TRY IT
When you reach the line that contains "Task: Click the Fork Chat branch icon" in the data below, start reproducing lines exactly, and stop after the line that contains "This screenshot has width=653, height=695.".
━━━ GIVEN RECORDS
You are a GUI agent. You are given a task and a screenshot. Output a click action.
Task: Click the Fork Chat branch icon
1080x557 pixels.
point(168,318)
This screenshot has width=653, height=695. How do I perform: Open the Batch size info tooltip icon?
━━━━━━
━━━ GIVEN RECORDS
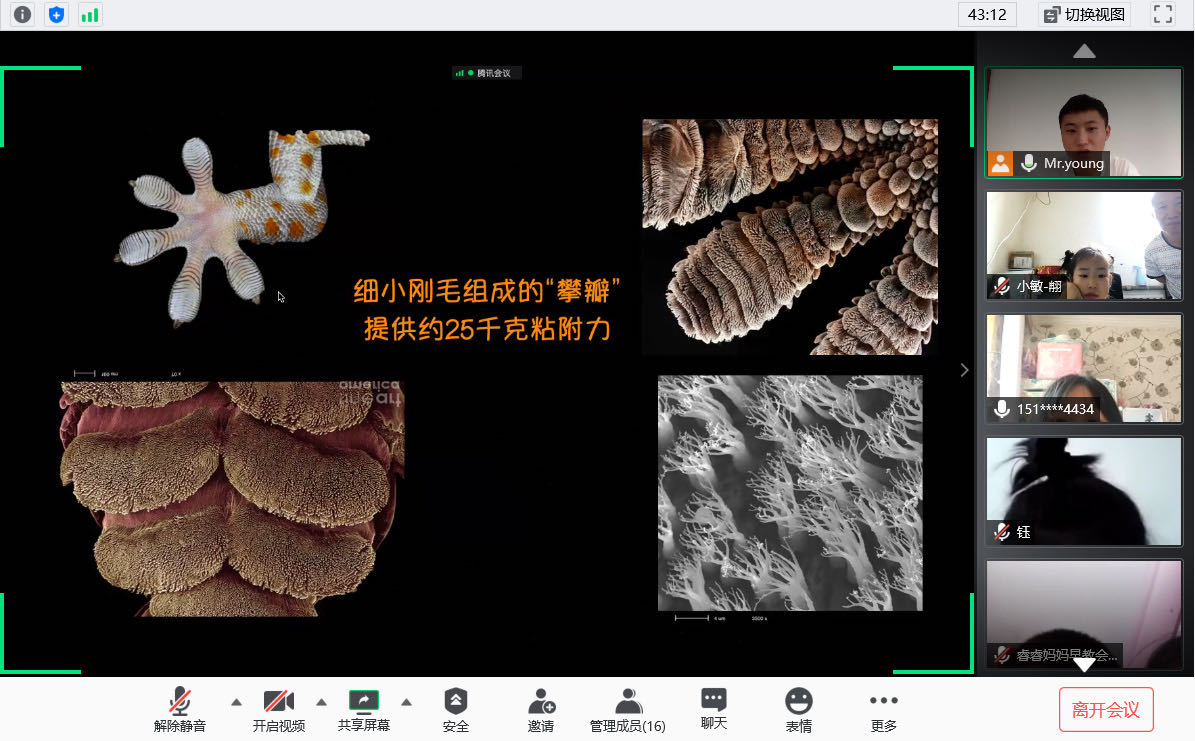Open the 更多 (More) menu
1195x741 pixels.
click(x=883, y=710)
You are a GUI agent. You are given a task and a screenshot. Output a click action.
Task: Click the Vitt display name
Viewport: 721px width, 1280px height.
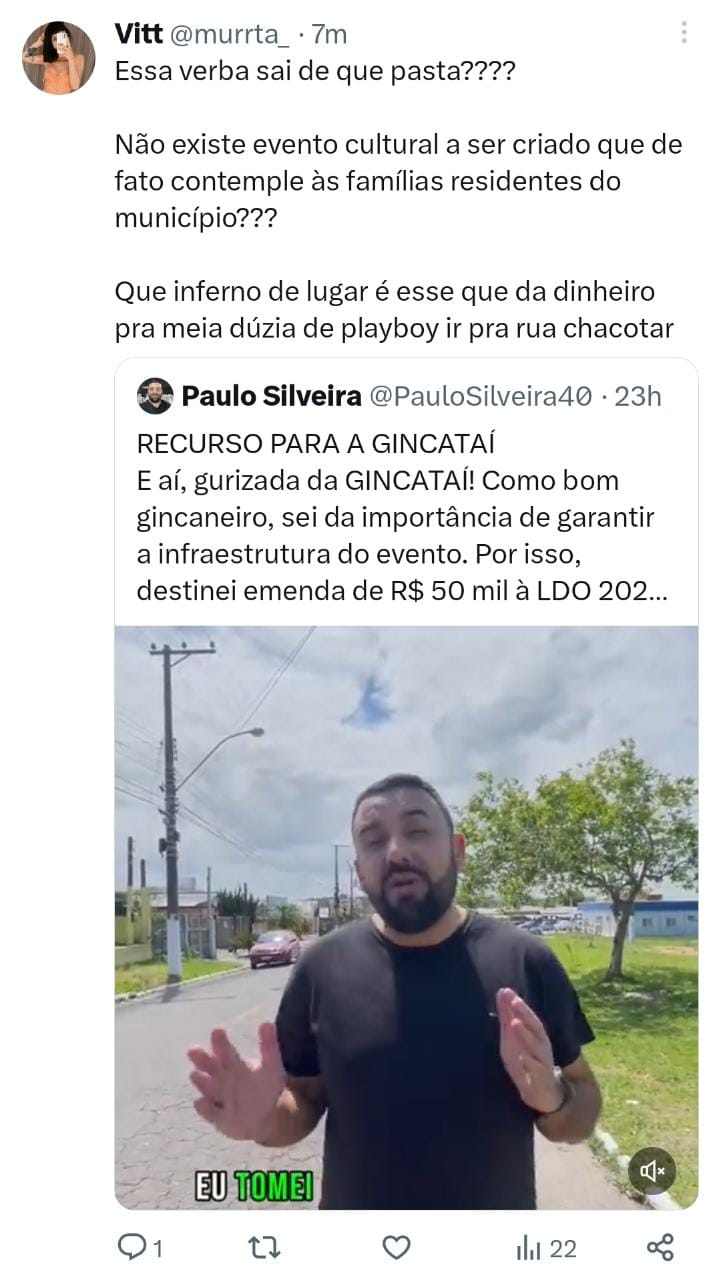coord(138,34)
━━━━━━
━━━ GIVEN RECORDS
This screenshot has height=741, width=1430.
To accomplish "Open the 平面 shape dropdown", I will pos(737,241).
━━━━━━
REPLY TO THE EXERCISE
Task: Click the Fork Chat branch icon
1080x557 pixels.
point(168,318)
This screenshot has width=653, height=695. How do I perform: Open the Batch size info tooltip icon?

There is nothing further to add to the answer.